The matrix of electrodes in some embodiments comprises individual electrodes spaced in a Cartesian array on one of the two panels and a common electrode surface implemented on the other of the two panels. In these embodiments individual electrodes are formed in or on a polysilicon layer deposited on the one of the two panels, and circuitry for controlling activation of the electrodes is also formed on the one of the two panels. In other embodiments individual electrodes are formed by a first set of substantially parallel lines of transparent, electrically conductive material formed on one of the two panels, and a second set of substantially parallel lines of electrically conductive material at right angles to the first set of substantially parallel lines of transparent, electrically conductive material, the second set of lines separated from the first by means of a semi-conducting material. By exceeding the breakdown voltage between those lines, the immediate surroundings become conductive, and individual electrodes are formed at the intersections of individual lines on one panel These areas again act in attracting or repelling suspended ionic particles, resulting in formation of a visible pattern.
In preferred embodiments the display panel comprises a data port and control circuitry connected to the data port, the control circuitry adapted for addressing and activating individual electrodes according to a data stream received at the data port. Methods are provided for forming such displays.

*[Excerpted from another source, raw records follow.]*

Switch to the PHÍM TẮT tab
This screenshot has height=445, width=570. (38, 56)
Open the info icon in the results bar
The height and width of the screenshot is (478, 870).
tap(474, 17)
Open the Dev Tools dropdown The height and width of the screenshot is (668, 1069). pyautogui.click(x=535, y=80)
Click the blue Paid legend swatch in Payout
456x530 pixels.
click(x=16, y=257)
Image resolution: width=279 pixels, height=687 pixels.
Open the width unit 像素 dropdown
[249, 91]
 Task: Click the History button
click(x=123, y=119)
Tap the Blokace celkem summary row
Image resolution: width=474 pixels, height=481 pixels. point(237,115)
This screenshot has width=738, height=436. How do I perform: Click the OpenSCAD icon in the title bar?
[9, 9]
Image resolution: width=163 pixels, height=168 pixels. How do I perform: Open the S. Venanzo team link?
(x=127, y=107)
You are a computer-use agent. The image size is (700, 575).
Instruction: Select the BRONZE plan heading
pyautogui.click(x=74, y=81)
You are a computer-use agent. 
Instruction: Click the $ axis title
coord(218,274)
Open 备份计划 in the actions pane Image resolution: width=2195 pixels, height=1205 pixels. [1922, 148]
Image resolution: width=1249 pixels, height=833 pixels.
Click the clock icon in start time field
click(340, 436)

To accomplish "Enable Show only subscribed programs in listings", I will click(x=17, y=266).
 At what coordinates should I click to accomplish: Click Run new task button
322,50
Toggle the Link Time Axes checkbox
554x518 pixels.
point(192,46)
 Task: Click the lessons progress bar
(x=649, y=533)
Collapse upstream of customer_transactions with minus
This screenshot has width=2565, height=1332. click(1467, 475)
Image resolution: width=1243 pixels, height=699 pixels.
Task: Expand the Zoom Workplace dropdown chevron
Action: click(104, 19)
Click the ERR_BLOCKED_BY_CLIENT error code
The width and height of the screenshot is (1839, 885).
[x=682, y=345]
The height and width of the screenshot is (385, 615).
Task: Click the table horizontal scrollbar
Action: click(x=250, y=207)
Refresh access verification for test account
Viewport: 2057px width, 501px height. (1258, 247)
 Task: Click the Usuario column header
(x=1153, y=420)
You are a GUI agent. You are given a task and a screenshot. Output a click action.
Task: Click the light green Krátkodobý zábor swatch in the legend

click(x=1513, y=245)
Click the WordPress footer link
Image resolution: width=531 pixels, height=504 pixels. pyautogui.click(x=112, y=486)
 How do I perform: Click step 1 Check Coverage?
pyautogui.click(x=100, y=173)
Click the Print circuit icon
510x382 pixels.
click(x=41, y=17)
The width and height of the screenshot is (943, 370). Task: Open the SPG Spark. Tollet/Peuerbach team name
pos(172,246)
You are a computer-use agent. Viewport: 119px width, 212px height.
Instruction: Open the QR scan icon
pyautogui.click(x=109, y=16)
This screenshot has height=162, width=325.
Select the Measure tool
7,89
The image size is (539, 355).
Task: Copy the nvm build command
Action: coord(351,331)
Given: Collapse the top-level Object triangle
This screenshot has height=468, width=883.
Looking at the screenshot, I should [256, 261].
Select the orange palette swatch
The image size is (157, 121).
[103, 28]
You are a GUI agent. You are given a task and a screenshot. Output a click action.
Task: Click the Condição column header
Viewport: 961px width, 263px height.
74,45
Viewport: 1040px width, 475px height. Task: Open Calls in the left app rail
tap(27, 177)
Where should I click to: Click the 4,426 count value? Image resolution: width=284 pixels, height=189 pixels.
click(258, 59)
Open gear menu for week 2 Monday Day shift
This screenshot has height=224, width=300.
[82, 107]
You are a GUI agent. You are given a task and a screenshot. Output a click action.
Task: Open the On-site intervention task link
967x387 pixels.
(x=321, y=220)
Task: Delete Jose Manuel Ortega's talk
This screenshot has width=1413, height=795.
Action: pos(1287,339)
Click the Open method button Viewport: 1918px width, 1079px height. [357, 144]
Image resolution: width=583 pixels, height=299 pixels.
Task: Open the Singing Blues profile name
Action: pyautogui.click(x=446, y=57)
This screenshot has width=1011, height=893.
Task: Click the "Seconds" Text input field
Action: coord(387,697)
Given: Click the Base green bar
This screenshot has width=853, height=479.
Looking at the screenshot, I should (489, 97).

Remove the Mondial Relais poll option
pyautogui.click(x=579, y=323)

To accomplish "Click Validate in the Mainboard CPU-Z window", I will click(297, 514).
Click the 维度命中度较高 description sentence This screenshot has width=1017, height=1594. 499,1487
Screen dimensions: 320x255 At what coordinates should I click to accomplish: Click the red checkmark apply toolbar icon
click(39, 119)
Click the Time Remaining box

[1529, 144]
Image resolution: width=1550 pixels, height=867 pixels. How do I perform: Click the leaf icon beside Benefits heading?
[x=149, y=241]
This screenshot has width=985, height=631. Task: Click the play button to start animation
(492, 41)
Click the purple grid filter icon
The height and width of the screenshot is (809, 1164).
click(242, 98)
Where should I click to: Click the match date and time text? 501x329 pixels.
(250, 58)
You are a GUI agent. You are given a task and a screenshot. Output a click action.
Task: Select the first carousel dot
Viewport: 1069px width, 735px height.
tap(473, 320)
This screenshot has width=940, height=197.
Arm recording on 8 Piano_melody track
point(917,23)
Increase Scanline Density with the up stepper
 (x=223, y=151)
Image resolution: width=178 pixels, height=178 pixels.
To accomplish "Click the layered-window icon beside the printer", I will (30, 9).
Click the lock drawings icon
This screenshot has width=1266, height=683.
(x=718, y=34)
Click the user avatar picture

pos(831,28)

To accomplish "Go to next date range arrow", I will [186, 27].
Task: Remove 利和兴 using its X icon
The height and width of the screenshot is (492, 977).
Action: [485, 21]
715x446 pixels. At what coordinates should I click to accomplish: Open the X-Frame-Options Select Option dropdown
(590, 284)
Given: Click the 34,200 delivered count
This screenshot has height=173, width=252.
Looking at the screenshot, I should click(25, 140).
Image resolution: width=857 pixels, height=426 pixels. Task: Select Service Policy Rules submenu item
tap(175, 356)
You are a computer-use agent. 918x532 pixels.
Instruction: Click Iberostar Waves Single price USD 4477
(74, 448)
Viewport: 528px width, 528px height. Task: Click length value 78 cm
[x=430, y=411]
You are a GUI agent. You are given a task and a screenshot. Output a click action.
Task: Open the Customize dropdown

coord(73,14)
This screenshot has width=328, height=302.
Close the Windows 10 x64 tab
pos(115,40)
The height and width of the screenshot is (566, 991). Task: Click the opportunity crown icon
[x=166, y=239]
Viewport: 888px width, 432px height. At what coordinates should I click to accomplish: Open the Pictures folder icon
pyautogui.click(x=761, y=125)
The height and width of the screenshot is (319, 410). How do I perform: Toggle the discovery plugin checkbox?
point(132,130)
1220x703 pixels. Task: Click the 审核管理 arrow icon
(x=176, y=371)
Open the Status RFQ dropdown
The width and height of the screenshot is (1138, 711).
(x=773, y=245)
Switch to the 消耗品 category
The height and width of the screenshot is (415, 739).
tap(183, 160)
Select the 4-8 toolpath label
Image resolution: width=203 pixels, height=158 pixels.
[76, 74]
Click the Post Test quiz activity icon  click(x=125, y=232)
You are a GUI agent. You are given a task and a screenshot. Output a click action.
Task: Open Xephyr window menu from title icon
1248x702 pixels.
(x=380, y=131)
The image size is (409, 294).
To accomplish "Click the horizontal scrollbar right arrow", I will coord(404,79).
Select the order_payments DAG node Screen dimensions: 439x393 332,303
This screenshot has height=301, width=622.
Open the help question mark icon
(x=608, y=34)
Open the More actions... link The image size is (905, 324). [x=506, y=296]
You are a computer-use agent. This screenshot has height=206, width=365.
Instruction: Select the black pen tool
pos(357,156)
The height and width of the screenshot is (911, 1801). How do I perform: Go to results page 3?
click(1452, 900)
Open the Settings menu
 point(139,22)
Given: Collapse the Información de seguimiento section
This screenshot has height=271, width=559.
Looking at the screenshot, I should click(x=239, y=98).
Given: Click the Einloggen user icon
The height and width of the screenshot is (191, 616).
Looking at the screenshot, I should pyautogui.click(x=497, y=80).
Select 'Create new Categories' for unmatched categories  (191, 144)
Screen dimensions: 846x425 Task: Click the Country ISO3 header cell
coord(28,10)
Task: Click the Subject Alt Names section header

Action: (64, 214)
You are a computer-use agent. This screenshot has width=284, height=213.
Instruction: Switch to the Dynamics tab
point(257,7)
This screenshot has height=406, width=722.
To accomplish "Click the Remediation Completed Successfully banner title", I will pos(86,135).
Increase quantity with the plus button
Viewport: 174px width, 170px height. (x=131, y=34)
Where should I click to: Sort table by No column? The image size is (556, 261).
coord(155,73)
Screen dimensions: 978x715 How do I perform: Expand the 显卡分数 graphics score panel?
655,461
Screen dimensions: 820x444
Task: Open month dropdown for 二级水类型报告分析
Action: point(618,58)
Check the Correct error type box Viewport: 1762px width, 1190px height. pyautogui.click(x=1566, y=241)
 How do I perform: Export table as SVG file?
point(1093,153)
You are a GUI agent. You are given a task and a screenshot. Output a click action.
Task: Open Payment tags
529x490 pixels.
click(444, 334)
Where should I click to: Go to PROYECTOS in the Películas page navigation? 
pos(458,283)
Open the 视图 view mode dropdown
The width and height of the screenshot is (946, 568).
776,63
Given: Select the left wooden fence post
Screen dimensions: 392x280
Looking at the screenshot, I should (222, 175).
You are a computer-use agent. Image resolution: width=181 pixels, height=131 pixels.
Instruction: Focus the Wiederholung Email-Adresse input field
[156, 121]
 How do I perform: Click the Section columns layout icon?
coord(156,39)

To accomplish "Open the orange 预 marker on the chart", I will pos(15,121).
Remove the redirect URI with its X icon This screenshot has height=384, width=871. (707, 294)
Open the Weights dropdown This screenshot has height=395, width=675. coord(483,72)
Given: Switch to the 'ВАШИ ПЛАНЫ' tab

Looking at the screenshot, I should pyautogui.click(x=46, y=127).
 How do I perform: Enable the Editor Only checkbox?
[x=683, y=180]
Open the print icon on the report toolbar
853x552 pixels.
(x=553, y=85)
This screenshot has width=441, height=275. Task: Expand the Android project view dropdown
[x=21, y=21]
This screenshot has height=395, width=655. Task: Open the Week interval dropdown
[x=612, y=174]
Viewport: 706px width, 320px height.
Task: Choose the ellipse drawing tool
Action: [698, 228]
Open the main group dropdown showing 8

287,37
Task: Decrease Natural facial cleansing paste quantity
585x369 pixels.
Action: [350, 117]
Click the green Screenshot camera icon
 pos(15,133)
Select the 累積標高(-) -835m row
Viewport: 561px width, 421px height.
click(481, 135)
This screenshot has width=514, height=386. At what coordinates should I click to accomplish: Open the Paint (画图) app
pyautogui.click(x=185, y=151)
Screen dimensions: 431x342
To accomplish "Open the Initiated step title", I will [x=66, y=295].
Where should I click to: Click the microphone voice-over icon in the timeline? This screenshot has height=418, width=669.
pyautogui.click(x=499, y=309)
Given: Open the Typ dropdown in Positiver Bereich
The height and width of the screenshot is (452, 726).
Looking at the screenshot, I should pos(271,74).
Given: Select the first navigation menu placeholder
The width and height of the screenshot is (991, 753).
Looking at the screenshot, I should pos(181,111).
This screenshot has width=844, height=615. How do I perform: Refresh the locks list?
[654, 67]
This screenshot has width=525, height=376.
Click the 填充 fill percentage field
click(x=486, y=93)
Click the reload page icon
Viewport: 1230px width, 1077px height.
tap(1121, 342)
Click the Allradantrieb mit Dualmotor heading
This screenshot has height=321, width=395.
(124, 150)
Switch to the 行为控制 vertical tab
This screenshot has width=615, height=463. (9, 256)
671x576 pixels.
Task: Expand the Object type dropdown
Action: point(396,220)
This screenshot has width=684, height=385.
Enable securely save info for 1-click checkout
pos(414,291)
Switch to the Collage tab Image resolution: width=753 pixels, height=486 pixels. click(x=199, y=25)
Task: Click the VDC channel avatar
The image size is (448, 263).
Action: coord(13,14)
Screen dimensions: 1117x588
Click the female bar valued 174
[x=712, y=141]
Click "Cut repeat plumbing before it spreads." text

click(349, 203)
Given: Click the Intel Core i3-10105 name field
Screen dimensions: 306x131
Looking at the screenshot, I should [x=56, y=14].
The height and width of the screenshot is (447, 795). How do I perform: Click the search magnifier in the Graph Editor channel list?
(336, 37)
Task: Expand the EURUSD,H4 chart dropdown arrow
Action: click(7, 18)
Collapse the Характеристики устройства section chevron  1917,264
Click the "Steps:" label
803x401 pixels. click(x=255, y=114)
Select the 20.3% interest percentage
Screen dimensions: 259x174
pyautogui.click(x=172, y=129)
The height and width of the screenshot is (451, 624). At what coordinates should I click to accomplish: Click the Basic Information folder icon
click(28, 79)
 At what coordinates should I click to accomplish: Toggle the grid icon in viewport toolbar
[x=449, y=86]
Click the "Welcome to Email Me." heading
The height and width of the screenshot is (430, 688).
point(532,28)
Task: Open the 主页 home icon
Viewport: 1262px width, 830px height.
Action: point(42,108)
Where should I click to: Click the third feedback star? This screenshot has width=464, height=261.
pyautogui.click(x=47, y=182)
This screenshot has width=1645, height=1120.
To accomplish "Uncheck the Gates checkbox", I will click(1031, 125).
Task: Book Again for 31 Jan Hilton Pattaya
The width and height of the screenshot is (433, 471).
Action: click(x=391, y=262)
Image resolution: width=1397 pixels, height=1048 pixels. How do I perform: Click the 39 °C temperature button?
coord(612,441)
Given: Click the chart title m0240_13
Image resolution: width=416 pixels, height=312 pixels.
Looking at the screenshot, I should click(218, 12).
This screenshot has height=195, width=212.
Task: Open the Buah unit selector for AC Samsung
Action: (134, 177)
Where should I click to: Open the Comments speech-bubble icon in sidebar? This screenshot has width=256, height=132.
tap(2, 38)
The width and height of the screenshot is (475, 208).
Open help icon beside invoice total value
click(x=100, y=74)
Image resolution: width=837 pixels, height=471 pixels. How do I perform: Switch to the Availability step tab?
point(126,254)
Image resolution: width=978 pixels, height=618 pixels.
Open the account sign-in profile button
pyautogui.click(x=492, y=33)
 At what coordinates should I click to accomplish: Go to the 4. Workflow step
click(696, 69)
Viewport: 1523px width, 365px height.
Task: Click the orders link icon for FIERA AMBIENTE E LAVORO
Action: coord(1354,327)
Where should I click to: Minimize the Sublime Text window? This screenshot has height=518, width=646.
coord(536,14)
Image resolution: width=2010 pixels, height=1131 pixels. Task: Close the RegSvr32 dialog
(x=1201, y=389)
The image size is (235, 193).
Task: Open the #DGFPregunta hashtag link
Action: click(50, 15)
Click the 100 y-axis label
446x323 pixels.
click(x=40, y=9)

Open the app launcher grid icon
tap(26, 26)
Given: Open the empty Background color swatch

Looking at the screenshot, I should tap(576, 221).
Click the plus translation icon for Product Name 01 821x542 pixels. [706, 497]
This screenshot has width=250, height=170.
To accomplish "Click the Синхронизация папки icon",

A very big advantage for displays according to embodiments of the present invention is that these displays require power only when altering the displayed image. While a display is maintained, no power is required; that is, the image need not be refreshed. Displays according to embodiments of the present invention are thus especially suited for displaying pages of text, as the mean time between updates for such display can be expected to be. relatively long. Another big advantage, which accrues because of the low-voltage, low-power aspects of the unique technology used for embodiments of this invention, is that resolution may be substantially increased without increasing power requirements. High resolution is also posssible because the structure of devices according to embodiments of the present invention lends itself to small geometry, hence high resolution.